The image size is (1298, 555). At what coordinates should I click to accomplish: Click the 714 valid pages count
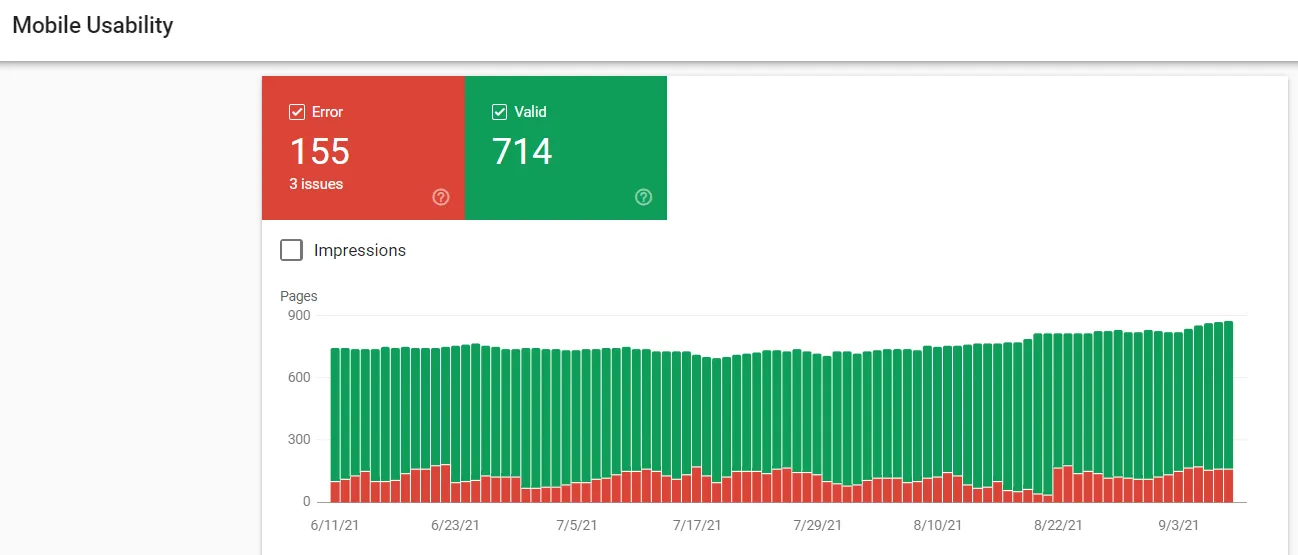pos(522,152)
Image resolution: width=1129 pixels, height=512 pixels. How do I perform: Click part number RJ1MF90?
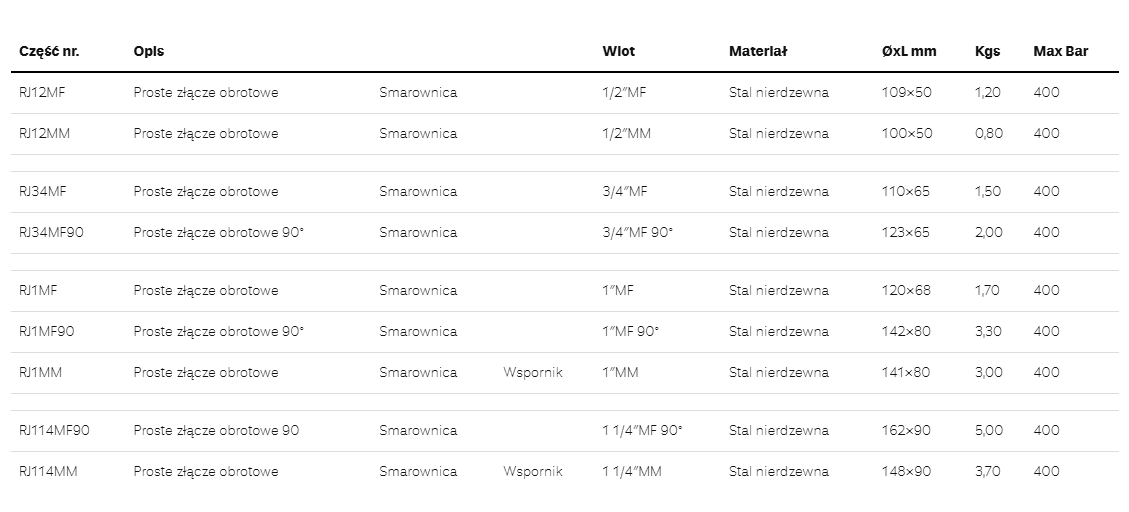point(46,331)
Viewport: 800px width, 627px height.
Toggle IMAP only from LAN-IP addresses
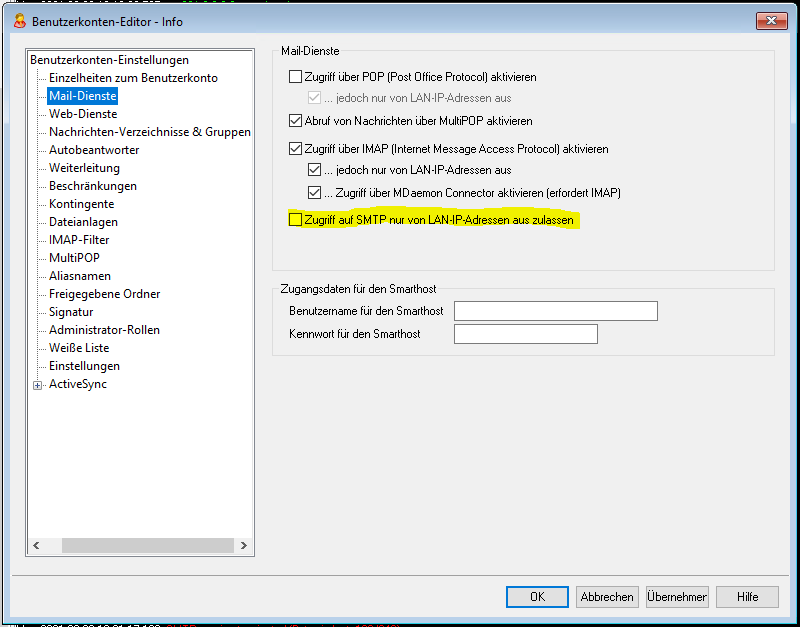point(315,171)
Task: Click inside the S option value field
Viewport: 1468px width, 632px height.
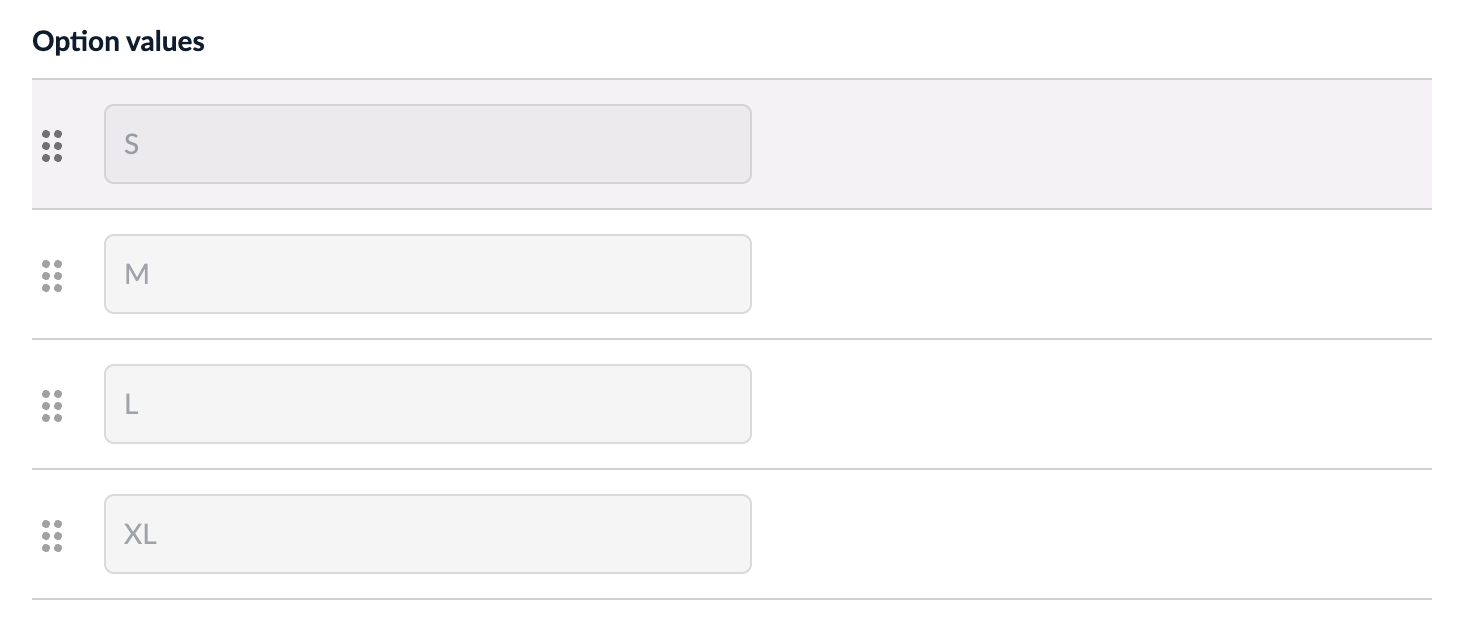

**REQUIREMENT:** In the material above, retype exactly the lines that run from the one containing "Toggle IMAP only from LAN-IP addresses" through the last line, and keep out the pictures.

**SOLUTION FOR THIS PROBLEM:**
Toggle IMAP only from LAN-IP addresses
point(315,171)
Task: Click inside the S option value field
Viewport: 1468px width, 632px height.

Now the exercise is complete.